In UIma doc I read this :
Accessing Sofa Data using a Java Stream
The framework provides a consistent method for accessing the Sofa data,
independent of it being stored locally, or accessed remotely using the URI.
Get a Java InputStream instance from the Sofa data using:
InputStream inputStream = aCas.getSofaDataStream();
-
If the data is local, this method returns a ByteArrayInputStream. This
stream provides bytes.
-
If the Sofa data was set using setDocumentText or setSofaDataString,
the String is converted to bytes by using the UTF-8 encoding.
-
If the Sofa data was set as a DataArray, the bytes in the data array
are serialized, high-byte first.
-
If the Sofa data was specified as a URI, this method returns the handle
from url.openStream(). Java offers built-in support for several URI schemes
including “FILE:”, “HTTP:”, “FTP:” and has an extensible mechanism,
URLStreamHandlerFactory, for customizing access to an arbitrary URI. See
more details at
http://java.sun.com/j2se/1.4.2/docs/api/java/net/URLStreamHandlerFactory.html.

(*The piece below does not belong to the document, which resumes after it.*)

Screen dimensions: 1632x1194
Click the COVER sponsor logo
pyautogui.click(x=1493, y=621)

Do you know how to use URLStreamHandlerFactory to replace getDocumentText()
and read directly from FILE ? any simple example code ?

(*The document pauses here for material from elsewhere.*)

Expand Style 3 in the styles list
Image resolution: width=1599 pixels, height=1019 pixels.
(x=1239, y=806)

2009/7/9 Radwen ANIBA <[email protected]>
> what do you mean by "wrap" ? do you mean "cast" ?
>
> I dont find getSofaDataStream() method ? I have getSofaDataURI() is it the
> same thing ?
>
>
> Radwen
>
> 2009/7/9 Ramon Ziai <[email protected]>
>
> Hi Radwen,
>>
>> I assume you want to get the document text as a stream? There are two
>> pretty straightforward solutions:
>>
>> 1) Use aJCas.getSofaDataStream() and wrap the InputStream in an
>> InputStreamReader
>>
>> 2) Use aJCas.getDocumentText() and wrap the String in a StringReader
>>
>> Then wrap either of them in a BufferedReader.
>>
>> Best,
>> Ramon
>>
>> Radwen ANIBA schrieb:
>> > Hello everyone,
>> >
>> > How to get the path of the document to be analysed in UIma
>> >
>> > Instead of having String txt = aJCas.getDocumentText(); I need to use it
>> as
>> > Bufferedreader to achieve some process is it possible to modify the
>> > getDocumentText() ?
>> >
>> > Radwen
>> >
>>
>>
>